#### Brief:
Sort through the data and copy the lines holding the word "Given".
[[ Data section open ]]
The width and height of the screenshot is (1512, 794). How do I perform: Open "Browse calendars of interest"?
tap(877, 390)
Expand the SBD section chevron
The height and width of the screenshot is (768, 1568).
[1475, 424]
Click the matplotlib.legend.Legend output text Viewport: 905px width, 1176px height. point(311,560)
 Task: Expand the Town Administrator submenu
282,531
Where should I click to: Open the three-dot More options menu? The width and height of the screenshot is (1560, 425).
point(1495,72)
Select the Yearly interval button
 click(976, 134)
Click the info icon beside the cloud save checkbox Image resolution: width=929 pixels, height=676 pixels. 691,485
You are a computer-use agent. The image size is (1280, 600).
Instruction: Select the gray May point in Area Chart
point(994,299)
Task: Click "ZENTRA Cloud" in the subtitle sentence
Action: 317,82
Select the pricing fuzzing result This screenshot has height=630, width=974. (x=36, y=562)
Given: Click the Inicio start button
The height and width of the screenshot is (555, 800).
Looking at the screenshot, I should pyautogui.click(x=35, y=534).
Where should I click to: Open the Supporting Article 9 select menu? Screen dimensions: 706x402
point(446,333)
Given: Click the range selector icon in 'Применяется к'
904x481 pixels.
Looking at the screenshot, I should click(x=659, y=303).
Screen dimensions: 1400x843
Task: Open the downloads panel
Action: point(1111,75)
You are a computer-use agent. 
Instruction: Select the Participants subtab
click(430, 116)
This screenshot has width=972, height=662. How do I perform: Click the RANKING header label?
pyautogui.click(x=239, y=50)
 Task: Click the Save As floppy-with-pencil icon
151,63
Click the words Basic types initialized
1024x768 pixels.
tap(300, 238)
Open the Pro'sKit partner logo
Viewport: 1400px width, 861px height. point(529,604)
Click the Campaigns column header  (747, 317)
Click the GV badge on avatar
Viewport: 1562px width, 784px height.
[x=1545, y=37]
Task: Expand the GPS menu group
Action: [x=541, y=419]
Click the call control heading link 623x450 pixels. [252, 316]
[[ Data section closed ]]
#### Output:
Given: Click the Inicio start button
Given: Click the range selector icon in 'Применяется к'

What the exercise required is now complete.